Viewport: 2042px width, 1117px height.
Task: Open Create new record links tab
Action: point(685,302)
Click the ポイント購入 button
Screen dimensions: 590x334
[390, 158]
________________________________________
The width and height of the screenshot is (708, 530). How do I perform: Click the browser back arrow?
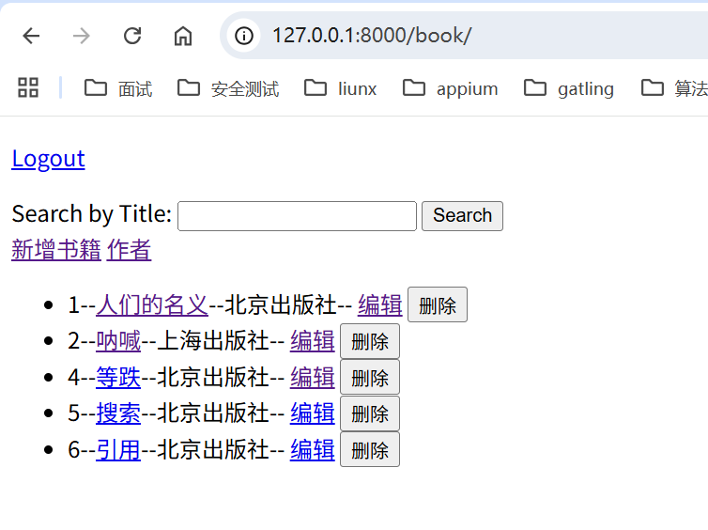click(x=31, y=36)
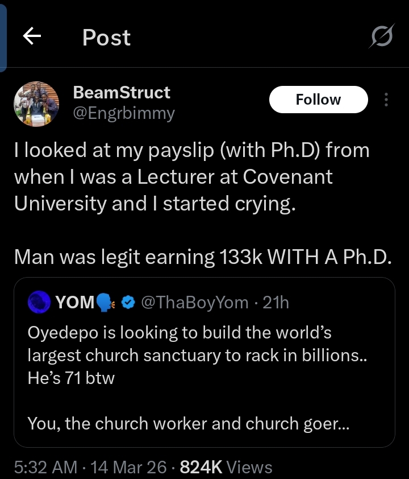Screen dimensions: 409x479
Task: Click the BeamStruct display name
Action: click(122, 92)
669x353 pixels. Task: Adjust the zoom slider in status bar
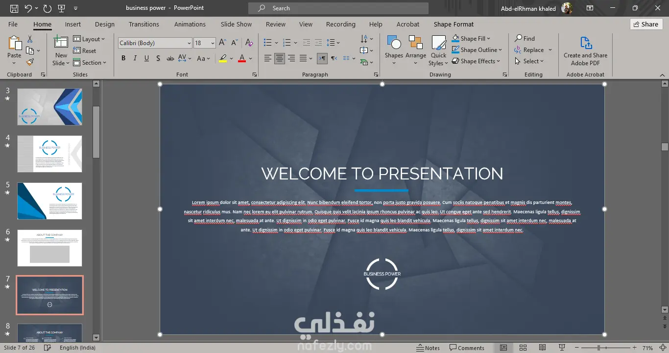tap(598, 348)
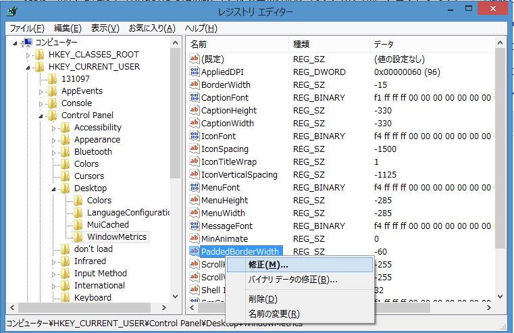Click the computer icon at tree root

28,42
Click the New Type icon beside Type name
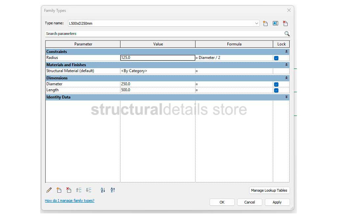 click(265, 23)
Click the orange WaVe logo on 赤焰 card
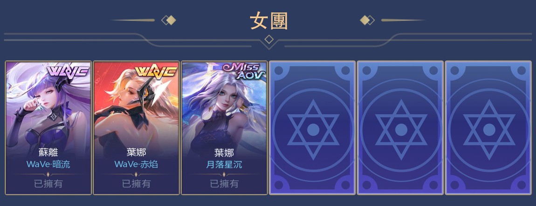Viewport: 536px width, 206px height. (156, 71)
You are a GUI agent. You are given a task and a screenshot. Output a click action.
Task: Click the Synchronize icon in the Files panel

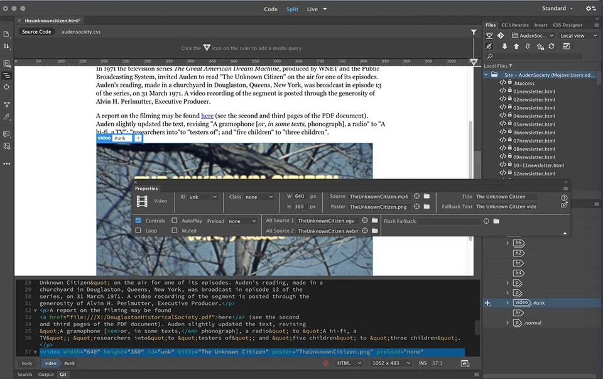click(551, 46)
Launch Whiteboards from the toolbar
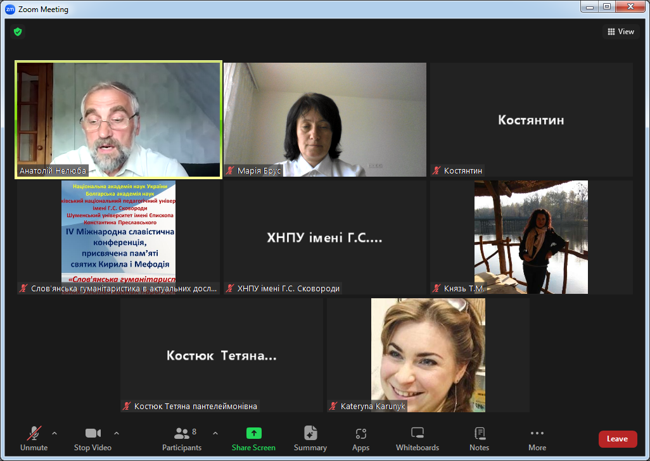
________________________________________
_Task prompt:_
Rewrite only the part above that opens with the line containing "You are a GUI" and closes with the line containing "Launch Whiteboards from the toolbar", both lines included and the requests kept, but raise every number in the answer coordinates by 133. Omit the pictures from your answer.

_Completed exercise:_
You are a GUI agent. You are given a task and a screenshot. Output a click action.
Task: Click the Synchronize icon in the Files panel

click(684, 179)
Launch Whiteboards from the toolbar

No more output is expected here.